Below are records; quote them exactly from the first line through the line that contains "Open the Firewall".

Stored items =
::::
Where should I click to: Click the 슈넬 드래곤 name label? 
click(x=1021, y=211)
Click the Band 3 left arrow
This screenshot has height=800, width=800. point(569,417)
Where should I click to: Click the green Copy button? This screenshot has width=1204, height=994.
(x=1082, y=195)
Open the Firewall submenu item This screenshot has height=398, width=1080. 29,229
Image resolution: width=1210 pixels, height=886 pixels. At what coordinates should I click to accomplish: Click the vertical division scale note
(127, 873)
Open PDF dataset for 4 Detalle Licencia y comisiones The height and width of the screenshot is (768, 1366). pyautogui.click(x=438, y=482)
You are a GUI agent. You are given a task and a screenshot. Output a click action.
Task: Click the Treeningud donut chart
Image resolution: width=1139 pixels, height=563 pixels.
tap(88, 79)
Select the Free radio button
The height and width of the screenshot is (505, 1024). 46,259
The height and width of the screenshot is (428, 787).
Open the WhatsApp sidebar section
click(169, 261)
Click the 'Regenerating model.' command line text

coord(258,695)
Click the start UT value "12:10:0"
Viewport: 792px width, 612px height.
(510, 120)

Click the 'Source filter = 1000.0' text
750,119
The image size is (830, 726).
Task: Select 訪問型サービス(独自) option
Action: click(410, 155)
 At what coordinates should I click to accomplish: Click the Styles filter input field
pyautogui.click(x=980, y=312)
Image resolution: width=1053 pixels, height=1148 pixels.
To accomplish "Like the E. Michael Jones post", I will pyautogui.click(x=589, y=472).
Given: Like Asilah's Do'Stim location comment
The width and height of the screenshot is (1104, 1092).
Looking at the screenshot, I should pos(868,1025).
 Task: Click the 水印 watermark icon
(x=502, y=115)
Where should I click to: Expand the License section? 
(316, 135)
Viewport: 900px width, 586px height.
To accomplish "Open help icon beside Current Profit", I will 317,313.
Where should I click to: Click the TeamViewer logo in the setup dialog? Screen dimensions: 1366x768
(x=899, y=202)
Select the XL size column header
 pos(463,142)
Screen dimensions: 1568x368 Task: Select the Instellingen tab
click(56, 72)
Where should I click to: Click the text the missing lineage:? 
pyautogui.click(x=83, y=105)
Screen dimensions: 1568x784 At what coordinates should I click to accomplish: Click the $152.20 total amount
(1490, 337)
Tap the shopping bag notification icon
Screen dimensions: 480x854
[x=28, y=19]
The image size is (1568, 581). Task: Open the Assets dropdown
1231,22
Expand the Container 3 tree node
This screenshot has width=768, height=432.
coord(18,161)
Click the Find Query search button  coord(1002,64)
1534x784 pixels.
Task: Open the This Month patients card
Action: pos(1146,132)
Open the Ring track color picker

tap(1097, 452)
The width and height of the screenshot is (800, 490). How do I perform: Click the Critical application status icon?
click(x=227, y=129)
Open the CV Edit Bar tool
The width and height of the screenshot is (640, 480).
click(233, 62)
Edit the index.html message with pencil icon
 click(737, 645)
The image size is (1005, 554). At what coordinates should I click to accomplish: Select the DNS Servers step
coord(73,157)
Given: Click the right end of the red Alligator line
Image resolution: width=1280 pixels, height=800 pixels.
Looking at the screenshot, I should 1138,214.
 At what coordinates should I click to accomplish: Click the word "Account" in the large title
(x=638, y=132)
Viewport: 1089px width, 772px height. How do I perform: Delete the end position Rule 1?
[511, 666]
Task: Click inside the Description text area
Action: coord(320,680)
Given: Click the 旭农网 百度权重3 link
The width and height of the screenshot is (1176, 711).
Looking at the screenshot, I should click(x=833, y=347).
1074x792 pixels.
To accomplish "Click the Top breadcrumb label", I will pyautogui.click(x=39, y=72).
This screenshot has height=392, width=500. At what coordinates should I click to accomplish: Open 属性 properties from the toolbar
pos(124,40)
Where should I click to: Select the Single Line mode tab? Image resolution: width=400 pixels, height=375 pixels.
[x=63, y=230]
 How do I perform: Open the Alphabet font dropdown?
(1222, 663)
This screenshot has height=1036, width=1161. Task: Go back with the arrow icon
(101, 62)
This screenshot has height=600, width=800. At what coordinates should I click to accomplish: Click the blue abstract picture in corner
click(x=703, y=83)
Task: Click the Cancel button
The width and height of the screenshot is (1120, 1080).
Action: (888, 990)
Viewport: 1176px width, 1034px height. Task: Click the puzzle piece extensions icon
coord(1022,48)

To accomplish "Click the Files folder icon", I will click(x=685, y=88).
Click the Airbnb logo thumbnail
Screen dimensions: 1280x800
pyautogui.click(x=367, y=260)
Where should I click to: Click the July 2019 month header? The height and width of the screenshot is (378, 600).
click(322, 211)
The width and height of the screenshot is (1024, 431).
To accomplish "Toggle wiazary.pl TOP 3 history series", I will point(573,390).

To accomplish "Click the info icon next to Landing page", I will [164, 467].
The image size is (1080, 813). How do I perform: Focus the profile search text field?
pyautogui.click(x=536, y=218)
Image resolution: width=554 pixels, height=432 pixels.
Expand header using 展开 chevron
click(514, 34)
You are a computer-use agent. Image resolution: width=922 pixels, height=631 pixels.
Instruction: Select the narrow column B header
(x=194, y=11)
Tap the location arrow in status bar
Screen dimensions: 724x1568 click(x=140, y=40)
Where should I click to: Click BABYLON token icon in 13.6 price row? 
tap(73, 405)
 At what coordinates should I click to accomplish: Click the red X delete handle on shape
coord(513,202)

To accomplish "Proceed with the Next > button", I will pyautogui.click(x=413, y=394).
::::
COMPLETED TASK =
Where should I click to: Click the 슈넬 드래곤 name label? 
click(x=1021, y=211)
Click the Band 3 left arrow
This screenshot has height=800, width=800. point(569,417)
Where should I click to: Click the green Copy button? This screenshot has width=1204, height=994.
(x=1082, y=195)
Open the Firewall submenu item This screenshot has height=398, width=1080. 29,229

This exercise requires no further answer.